* **WORK REQUEST**
Filter the entries below, keeping only lines with "computer".

* **GIVEN DATA**

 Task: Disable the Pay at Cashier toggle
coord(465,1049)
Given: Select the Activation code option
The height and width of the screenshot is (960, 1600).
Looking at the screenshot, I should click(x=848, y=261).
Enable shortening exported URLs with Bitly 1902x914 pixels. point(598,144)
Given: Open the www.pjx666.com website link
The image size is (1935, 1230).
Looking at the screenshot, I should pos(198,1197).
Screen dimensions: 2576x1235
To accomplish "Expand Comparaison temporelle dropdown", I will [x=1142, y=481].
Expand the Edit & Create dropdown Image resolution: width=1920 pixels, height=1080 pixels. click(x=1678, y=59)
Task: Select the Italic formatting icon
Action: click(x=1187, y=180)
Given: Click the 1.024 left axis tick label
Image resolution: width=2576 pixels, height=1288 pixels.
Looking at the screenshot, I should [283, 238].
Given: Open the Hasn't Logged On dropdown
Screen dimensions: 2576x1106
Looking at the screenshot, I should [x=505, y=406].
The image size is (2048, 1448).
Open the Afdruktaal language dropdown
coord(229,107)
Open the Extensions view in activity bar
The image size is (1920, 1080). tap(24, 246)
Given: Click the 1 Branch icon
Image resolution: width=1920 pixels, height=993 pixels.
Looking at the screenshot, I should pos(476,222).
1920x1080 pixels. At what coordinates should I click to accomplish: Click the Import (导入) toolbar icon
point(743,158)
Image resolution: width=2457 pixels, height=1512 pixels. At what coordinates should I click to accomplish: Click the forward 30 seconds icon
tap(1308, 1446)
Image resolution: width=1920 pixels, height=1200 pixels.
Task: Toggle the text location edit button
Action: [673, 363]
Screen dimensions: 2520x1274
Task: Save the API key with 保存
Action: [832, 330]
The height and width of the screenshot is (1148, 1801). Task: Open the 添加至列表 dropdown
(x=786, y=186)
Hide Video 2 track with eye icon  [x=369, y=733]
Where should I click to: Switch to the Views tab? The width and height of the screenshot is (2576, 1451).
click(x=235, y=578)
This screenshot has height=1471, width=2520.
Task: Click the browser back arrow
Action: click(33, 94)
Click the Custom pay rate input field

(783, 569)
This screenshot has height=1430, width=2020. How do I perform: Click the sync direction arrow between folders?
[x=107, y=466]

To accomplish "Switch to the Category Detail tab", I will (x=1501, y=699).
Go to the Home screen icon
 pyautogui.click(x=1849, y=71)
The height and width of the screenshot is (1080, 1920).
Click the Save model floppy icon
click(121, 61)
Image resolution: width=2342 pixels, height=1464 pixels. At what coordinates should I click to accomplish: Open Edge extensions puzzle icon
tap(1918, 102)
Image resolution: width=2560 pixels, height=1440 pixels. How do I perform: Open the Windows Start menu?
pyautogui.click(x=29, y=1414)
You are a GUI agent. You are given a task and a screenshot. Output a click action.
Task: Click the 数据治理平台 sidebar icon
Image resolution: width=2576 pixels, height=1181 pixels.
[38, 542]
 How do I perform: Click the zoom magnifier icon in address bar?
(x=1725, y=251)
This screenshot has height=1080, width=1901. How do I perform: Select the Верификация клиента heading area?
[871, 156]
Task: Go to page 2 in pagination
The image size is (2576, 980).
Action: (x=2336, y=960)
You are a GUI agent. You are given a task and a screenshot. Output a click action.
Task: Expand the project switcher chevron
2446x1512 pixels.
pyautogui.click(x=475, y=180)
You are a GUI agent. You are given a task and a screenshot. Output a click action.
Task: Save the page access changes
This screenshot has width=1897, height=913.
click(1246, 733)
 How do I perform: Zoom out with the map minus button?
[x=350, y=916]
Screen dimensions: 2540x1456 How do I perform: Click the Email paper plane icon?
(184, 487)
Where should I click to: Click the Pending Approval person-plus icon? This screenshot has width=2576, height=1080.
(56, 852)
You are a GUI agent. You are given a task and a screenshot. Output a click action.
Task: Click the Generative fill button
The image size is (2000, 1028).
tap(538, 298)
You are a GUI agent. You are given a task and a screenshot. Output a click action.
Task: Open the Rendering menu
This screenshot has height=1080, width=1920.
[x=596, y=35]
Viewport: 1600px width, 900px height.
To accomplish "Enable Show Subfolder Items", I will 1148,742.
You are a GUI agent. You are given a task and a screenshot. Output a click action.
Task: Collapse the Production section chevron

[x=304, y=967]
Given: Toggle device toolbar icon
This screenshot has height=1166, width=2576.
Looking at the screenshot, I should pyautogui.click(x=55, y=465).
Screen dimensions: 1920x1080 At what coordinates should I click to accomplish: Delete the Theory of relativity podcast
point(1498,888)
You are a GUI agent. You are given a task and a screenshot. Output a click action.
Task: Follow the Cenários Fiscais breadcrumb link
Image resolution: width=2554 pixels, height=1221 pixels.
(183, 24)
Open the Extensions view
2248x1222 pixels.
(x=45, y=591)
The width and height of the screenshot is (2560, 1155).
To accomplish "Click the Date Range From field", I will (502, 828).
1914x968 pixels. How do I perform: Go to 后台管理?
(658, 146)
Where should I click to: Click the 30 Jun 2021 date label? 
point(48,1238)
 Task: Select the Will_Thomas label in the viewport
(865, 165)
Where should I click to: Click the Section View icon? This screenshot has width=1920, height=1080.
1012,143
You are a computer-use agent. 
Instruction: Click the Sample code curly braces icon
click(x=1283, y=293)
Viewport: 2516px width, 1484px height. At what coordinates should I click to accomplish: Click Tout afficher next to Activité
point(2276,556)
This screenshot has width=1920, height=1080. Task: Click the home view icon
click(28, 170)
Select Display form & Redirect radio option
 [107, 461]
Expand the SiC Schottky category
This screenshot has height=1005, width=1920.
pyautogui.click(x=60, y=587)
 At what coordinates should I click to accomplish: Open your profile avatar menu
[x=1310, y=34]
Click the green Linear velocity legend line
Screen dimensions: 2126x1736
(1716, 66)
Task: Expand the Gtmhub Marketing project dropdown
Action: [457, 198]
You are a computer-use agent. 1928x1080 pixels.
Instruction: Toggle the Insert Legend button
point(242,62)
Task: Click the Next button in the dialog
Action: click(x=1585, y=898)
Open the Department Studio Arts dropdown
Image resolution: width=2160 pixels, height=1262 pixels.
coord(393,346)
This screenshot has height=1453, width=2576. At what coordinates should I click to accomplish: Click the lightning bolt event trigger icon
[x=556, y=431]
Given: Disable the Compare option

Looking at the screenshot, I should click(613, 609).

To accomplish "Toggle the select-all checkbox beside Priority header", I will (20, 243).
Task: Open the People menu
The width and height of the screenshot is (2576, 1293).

* **PROBLEM SOLUTION**
You are a computer-use agent. 
You are a computer-use agent. 1928x1080 pixels.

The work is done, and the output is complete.